Paper --> Design choices, machine learning, and the cross-section of stock returns

Interesting Paper:

2 Likes

The findings generally support (with some exceptions) things I have observed:

  1. Expanding windows are usually the best choice.
  2. Regression methods outperform classification methods.
  3. Using excess returns relative to the "Market" as the target is crucial.

Regarding the last point, how do they define the "market"? Specifically, is it equal-weighted or cap-weighted?

I believe it is cap-weighted, and I wonder if this is one reason their findings differ somewhat from what many of us at P123 observe—namely, that adding micro-caps is not beneficial (in the paper but not in our experience).

The use of cap-weighting makes the impact of micro-caps on their definition of "market" negligible. This likely means there is considerably more noise in the excess returns of micro-caps, especially to the extent that their returns are not correlated with the cap-weighted "market."

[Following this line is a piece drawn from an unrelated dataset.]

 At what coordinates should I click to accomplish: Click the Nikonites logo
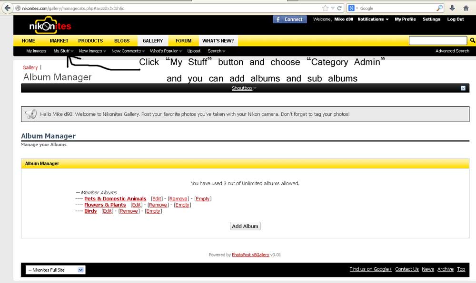pos(49,26)
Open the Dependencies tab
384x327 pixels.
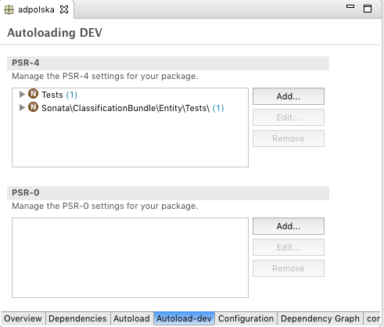(77, 318)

While not proven, for P123 members who invest in micro-caps, using equal weighting for the universe is probably a better approach. In practice, this suggests that excess returns relative to cap-weighted benchmarks like the Russell 2000 or Russell 3000 may not be ideal for micro-cap or even all-cap strategies. At P123, even all-cap strategies tend to include many micro-caps and small-caps for various reasons, further emphasizing the potential limitations of cap-weighted benchmarks.

3 Likes

Summary:

Use relative strength as Target (3- 12-month, agree if you emphasize total return with about market risk)

use nonlinear ML models (agree, with Rank as a preprocessor)

use long(er) time frames to validate and test (agree)

Trend, Momentum, Beta, Analyst Earnings Revisions are most important factors (in this study --> agree on estimates revisions and momo)

"In contrast, post-publication adjustments, feature selection, and training sample size have minimal impact on the outperformance of non-linear models. These findings indicate that more complex machine-learning models require larger training datasets to robustly capture non-linearities and interactions in the data."

very interesting: This is pure gold, it means even after factor publication, non-lin MLs can squeze out alpha + they are good at selecting the most important factors...

agree --> best results in my AI models --> long training periods (with basic holdout 2004 - 2019 and then prediction training from 2014 - 2019, then OOS test with the predictor 2019 - today).

1 Like

Other findings (in general):

Small and micro caps -->
LightGBM does best (does well with sparce data!) + one needs to restrict the universe by selecting micro to small caps

Findings on big caps
Extratrees I to III does best

Best Features --> Small and Micro Cap Focus (does very well on small and big caps), Core: Sentiment (well on mid to big caps).

Using predictors that have been trained on one universe and then use it on another --> results are not good

2 Likes

Jrinne --> I agree on the small caps, in academic studies they "must" cap weight (just standard for a reason, they want to produce somewhat scalable models).

But then one does not capture the small size and low liquidity effect, which can be used for smaller accounts.

3 Likes